Novas tendências no urbanismo

Alexandre Queiroz Pereira, geógrafo e professor da Universidade Federal do Ceará (UFC), garante que a valorização do pedestre é uma tendência no urbanismo mundial, sobretudo na Europa, por permitir que eles se apropriem dos espaços da cidade a nível corporal.

“Isso tem um aspecto social, mas também há uma perspectiva econômica porque o Centro tem, como função principal, o oferecimento de serviços e comércios. Quanto mais espaço você dá para o caminhante, mais ele pode estabelecer vínculo direto com as vitrines, lojas e comércios de rua”, pensa. 

Contudo, o estudioso também nota que a redução de espaços para estacionamento nas vias “empurra” os motoristas para espaços privados. Estes, por sua vez, “estão destruindo imóveis tradicionais que contam períodos da história da cidade para a construção de estacionamentos, que é um uso muito pobre do espaço urbano”.

Quiosques para ambulantes

Outra medida implantada desde 2018 são os mais de 150 quiosques em vias como Guilherme Rocha, Liberato Barroso e Barão do Rio Branco. Para o permissionário João Batista, que trabalha na Guilherme há mais de 10 anos, a organização é benéfica tanto para os feirantes como para lojistas tradicionais.

Porém, ainda que a fiscalização da Prefeitura percorra os locais todos os dias, ele reclama que ainda há concorrência desleal com autônomos sem regulamentação da praça da Lagoinha. 

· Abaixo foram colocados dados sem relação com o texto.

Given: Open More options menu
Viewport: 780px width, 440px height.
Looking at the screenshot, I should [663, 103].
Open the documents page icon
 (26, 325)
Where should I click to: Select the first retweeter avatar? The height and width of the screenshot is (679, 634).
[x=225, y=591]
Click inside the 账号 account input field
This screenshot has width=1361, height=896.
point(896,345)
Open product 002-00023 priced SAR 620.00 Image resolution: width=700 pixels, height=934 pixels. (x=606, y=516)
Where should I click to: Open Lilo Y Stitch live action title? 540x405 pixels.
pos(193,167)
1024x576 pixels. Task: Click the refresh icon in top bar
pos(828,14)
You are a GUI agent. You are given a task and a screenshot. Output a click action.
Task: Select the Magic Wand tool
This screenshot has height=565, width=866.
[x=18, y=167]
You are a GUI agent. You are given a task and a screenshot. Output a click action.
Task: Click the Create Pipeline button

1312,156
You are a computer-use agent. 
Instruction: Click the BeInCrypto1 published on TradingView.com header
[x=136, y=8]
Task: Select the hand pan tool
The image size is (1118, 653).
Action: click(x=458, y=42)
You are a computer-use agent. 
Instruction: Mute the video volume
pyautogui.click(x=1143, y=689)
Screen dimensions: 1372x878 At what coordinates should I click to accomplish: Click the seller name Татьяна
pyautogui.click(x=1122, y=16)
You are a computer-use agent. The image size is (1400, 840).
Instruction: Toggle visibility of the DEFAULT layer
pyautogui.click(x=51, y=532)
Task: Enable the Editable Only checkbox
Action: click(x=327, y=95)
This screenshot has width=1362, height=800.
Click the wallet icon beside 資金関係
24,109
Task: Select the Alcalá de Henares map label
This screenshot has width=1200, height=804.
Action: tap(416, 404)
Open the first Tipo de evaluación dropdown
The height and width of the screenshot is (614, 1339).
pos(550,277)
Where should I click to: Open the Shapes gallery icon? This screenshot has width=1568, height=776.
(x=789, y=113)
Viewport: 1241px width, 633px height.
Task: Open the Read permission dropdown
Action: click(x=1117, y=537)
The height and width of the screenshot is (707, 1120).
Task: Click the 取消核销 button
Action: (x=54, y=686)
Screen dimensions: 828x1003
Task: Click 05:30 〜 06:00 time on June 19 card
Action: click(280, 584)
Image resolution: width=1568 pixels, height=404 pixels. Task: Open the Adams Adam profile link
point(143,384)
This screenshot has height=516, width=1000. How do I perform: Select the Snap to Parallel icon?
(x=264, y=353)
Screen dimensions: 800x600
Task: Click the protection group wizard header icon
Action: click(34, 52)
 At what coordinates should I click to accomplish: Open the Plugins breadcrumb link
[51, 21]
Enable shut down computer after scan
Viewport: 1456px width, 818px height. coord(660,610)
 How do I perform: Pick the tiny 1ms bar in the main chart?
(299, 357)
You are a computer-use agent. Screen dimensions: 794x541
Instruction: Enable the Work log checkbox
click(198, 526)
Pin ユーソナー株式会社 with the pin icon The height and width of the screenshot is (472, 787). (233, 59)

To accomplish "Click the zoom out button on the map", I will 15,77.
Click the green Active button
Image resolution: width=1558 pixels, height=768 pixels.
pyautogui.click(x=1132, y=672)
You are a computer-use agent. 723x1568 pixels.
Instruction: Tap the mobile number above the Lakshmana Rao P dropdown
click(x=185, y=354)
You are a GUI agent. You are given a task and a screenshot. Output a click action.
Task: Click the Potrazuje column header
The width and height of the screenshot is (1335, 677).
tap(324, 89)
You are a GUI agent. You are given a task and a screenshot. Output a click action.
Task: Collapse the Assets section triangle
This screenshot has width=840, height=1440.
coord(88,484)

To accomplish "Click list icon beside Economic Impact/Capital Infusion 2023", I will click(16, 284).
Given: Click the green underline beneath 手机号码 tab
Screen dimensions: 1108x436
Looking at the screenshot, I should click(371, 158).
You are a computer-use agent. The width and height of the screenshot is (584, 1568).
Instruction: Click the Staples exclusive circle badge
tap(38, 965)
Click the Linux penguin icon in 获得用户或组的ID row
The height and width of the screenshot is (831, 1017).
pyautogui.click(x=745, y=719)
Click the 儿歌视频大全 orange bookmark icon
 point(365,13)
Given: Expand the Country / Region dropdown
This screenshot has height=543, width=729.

“Lá eles botam uma banca grande, lotada de produtos. Aqui, é cada um no seu espaço, bem padronizado. Só no sábado que é liberado passar disso, expor mais. O movimento ainda tá difícil, mas tá dando pra viver”, justifica. 

O professor Alexandre Queiroz pondera que a crise econômica atual dá outra dinâmica de trabalho ao Centro, agora inchado por milhares de pessoas em busca de oportunidades. “Desde os anos 1980, a Prefeitura busca zoneamentos comerciais para evitar o uso dos espaços pelos camelôs, mas isso tem se tornado não tão eficiente”, percebe.

Espaços de lazer

Outras intervenções em curso no Centro são as reformas de praças históricas. A José de Alencar foi entregue em dezembro de 2020, e hoje é ocupada como espaço de lazer, não mais como um ponto de ambulantes que lotavam o local há dois anos.

No sábado, o espaço arborizado tinha dezenas de bancos ocupados por trabalhadores em descanso, idosos e pessoas em situação de rua. Também havia a presença de policiais militares realizando a segurança do logradouro.

Para o geógrafo Alexandre Pereira, as revitalizações são positivas por darem uma sensação de organização do caos e por reaverem um uso mais nobre do espaço urbano, mas questiona se a iniciativa privada vai acompanhar essa movimentação para garantir a dinâmica dos locais.

“Às vezes, esse tipo de ação atinge um segmento muito restrito da sociedade, então o ideal seria criar práticas mais populares e acessíveis. Não é simples, não é só arquitetura, mas uma perspectiva social e cultural que precisa de um tempo para se desenvolver”, projeta.